问题
Because PolarPlot should type r=... type of command.
But y=x will cause r to disappear.
How to draw that line with PolarPlot?
回答1:
I suggest you use a new function for things like this.
PolarParametricPlot[
{rT : {_, _} ..} | rT : {_, _},
uv : {_, _, _} ..,
opts : OptionsPattern[]
] :=
ParametricPlot[
Evaluate[# {Cos@#2, Sin@#2} & @@@ {rT}],
uv,
opts
]
Usage:
PolarParametricPlot[{t, 45 Degree}, {t, -10, 10}]
回答2:
First, consider Plot[] which "generates a plot of f as a function of x from xmin to xmax" (I'm quoting the Mathematica documentation). You can't use it to plot a vertical line satisfying the equation x = x0, because the latter is not a function of x: instead of being single-valued, it has infinitely many values at x0.

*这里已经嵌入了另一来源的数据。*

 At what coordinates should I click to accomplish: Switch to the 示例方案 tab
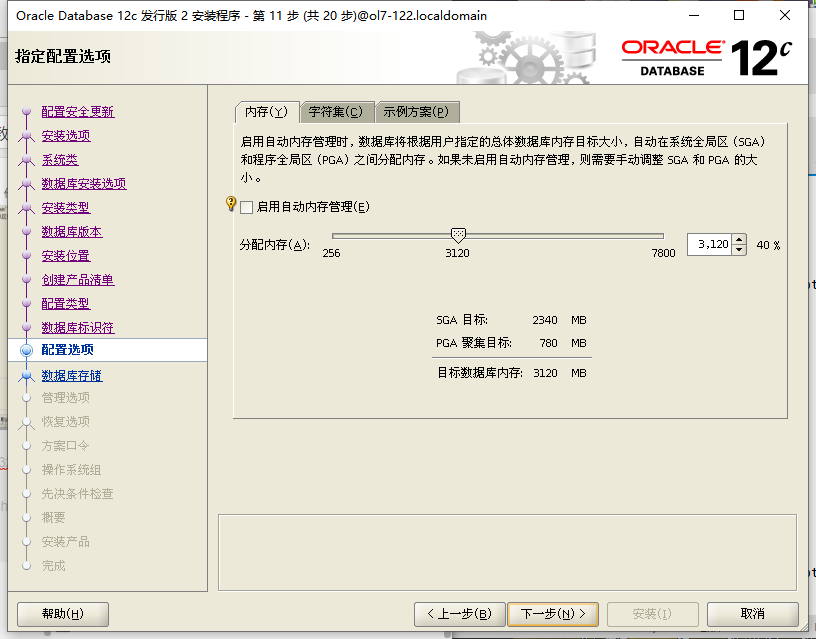pos(415,111)
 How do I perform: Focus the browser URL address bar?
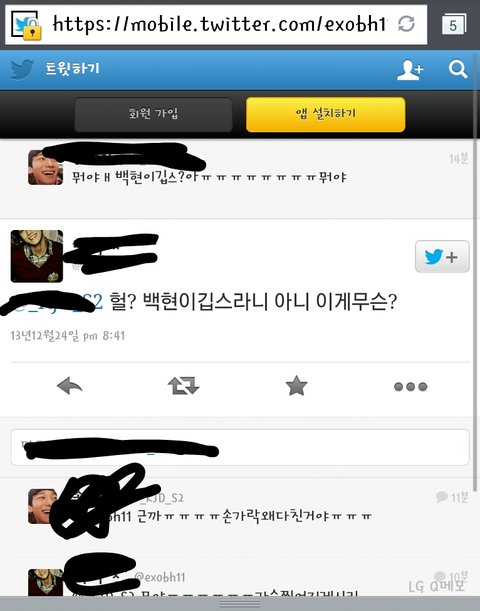point(216,25)
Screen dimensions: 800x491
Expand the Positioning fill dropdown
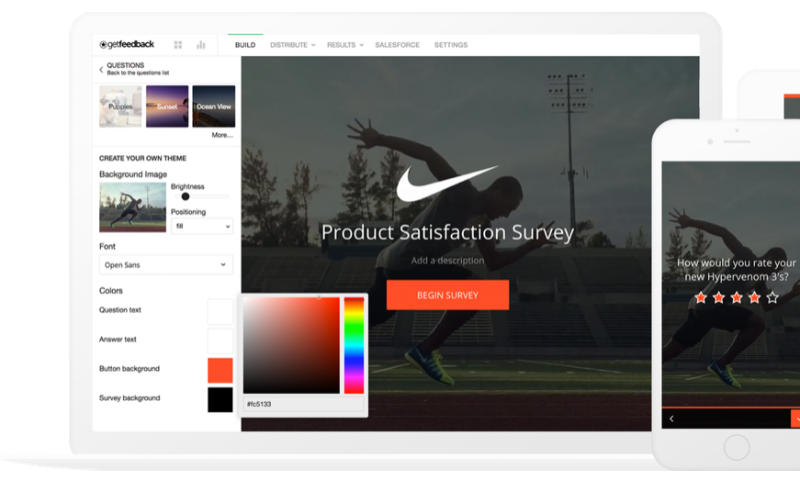click(x=202, y=226)
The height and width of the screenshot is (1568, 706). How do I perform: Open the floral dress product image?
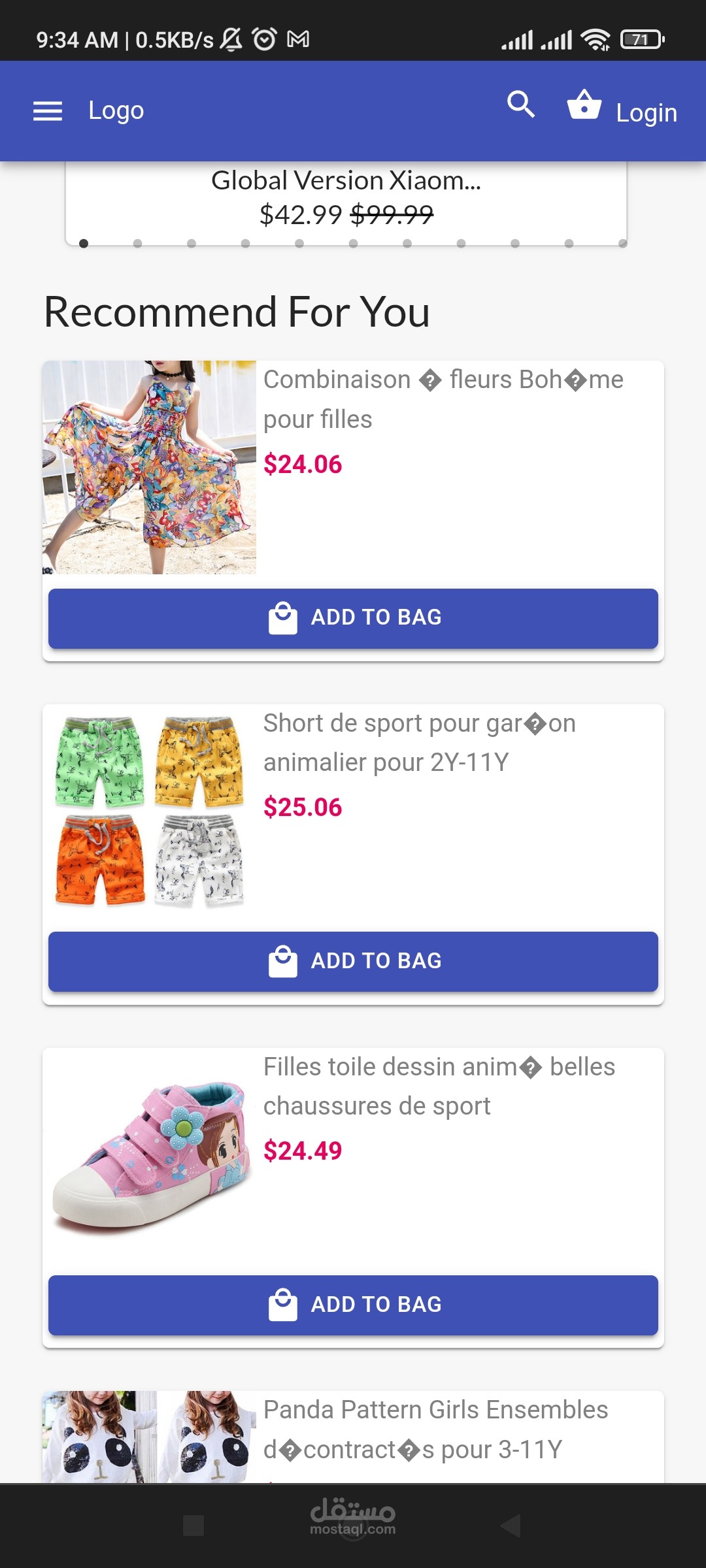149,467
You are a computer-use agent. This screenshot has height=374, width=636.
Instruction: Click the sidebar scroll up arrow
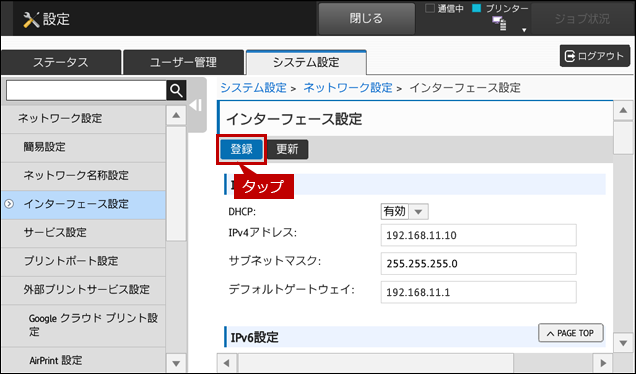[176, 116]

Similarly, PolarPlot[] cannot be used to draw a straight line that passes through the origin, because its equation is not a function of θ: it has infinitely many values at a particular θ (equal to Pi/4 in the case requested), but none at all elsewhere. (Well, one could also allow the complementary angle 3Pi/4 as well.)
So I maintain it can't be done using the tools specified, short of the cheat
PolarPlot[0, {\[Theta], 0, 1},
Epilog -> Line[{Scaled[{1, 1}], Scaled[{0, 0}]}]]
回答3:
Here is the general polar form for a line of the form y = m x + b:
In[155]:= r /.
Solve[Eliminate[{x == r Cos[t], y == r Sin[t], y == m x + b}, {x,
y}], r]
Out[155]= {-(b/(m Cos[t] - Sin[t]))}
The solution vanishes when the y-intercept b is zero. This makes sense, since such lines are drawn at a constant angle, which is problematic since PolarPlot works by varying the angle.
You could approximate such a line by using a very small value for b, but there are probably better approaches.
回答4:
You could draw the line using ListPolatPlot:
ListPolarPlot[{{Pi/4, 5}, {5 Pi/4, 5}}, Joined -> True]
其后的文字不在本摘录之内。